What needs to be done:
The data below holds a line containing "Instruction: Click View" and a line containing "Task: Open the All books filter dropdown"; please quote exactly those two lines and every line between them, and nothing else.

(Data extract begins)

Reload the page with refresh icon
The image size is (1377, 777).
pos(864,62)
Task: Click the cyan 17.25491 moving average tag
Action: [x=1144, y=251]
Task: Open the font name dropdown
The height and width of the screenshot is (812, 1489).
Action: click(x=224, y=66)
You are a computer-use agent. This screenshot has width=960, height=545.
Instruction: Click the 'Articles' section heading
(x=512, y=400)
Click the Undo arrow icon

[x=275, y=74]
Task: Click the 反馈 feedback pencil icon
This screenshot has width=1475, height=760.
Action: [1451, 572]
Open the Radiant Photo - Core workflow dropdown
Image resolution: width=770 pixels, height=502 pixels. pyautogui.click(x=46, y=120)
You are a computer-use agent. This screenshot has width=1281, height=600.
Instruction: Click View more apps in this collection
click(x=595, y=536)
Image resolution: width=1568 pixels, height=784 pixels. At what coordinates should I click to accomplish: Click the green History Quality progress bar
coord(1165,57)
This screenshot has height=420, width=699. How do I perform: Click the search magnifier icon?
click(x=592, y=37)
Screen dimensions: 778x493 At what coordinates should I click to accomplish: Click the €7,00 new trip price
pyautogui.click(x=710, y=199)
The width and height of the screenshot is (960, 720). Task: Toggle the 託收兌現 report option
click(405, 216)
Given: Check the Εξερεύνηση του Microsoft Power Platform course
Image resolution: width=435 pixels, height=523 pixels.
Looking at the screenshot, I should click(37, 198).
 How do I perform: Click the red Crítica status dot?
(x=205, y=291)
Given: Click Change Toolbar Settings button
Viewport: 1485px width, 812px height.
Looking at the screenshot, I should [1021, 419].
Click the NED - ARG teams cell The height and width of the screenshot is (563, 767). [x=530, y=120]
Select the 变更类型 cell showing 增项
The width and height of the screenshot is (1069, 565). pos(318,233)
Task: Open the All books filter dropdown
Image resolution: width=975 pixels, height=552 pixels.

(Data extract ends)

Solution to the exercise:
Instruction: Click View more apps in this collection
click(x=595, y=536)
Image resolution: width=1568 pixels, height=784 pixels. At what coordinates should I click to accomplish: Click the green History Quality progress bar
coord(1165,57)
This screenshot has height=420, width=699. How do I perform: Click the search magnifier icon?
click(x=592, y=37)
Screen dimensions: 778x493 At what coordinates should I click to accomplish: Click the €7,00 new trip price
pyautogui.click(x=710, y=199)
The width and height of the screenshot is (960, 720). Task: Toggle the 託收兌現 report option
click(405, 216)
Given: Check the Εξερεύνηση του Microsoft Power Platform course
Image resolution: width=435 pixels, height=523 pixels.
Looking at the screenshot, I should click(37, 198).
 How do I perform: Click the red Crítica status dot?
(x=205, y=291)
Given: Click Change Toolbar Settings button
Viewport: 1485px width, 812px height.
Looking at the screenshot, I should [1021, 419].
Click the NED - ARG teams cell The height and width of the screenshot is (563, 767). [x=530, y=120]
Select the 变更类型 cell showing 增项
The width and height of the screenshot is (1069, 565). pos(318,233)
Task: Open the All books filter dropdown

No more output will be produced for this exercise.